Study: Better eating habits have saved a million lives
Amid numerous headlines highlighting the negative health effects of the American diet comes a glimmer of good news: a new study suggests that improvements in U.S. eating habits have prevented more than a million premature deaths in a 14-year period.
But according to the study, published in the journal Health Affairs, the overall American diet is still poor and there are still much-needed improvements to be made.
Researchers from the Harvard T. H. Chan School of Public Health analyzed changes in dietary quality from 1999 to 2012 among a sample of almost 34,000 U.S. adults. They ranked healthy eating on a scale of 0 (poor diet) to 110 (perfect diet) and used information from two other long-running studies to extrapolate the impact eating habits had on disease and premature death.
The results showed that dietary improvement cumulatively prevented 1.1 million premature deaths and resulted in 12.6 percent fewer cases of type 2 diabetes, 8.6 percent fewer cases of cardiovascular disease and 1.3 percent fewer cancer cases over the 14 years.
While this is certainly good news, the researchers say we're by no means in the clear yet.
"The quality of the U.S. diet improved modestly from 39.9 to 48.2 [on the scale from 0 to 110] from 1999 through 2012, but the dietary quality of the U.S. population remains far from optimal," lead study author Dong Wang, a doctoral candidate in the Departments of Nutrition and Epidemiology at Harvard Chan School, told CBS News. "There is huge room existing for further improvements."

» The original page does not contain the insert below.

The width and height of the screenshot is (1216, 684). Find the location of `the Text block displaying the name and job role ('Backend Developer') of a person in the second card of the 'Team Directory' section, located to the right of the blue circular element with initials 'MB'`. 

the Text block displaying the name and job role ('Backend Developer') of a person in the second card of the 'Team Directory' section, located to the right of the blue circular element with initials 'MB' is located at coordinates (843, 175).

The biggest improvement was seen in reducing trans fat intake -- driven largely by regulatory actions, such as the FDA's recent ban on its use -- which contributed about half of the improvement in overall dietary quality. The authors also noted a nearly 36 percent reduction in sugar-sweetened beverages and juice.
Additionally, Americans are eating more fruit, whole grains, nuts and legumes, and polyunsaturated fatty acids -- healthy fats like those found in some vegetable oils or fish -- and decreasing consumption of red and processed meat, though those improvements are minimal.
And despite the nutrition education efforts made by the dietary guidelines and recommendations, sodium intake has been increasing over the last 14 years.
The results also showed significant gaps in healthy eating habits across socioeconomic groups. The improvement in dietary quality was greater among persons with higher socioeconomic status and a healthier body weight. Meanwhile, African Americans had the poorest dietary quality, which was accounted for by lower incomes and education. These gaps in dietary quality persisted or even widened from 1999 to 2012, the study authors noted.
Wang said several steps can be taken to further improve the overall American diet, including policy changes such as expanding taxation on sugar-sweetened beverages or mandating less salt in food; a stronger focus on nutrition education programs, particularly among low-income populations; and better access to healthful foods in federal assistance programs, such as increasing the number of farmers markets that accept Supplemental Nutrition Assistance Program (SNAP, formerly food stamp) benefits.
Overall, Wang said that although much work still needs to be done, the results of the study are encouraging. "The most important takeaway is that even small improvement in dietary quality can lead to substantial reduction in disease risk and disease burden," he said.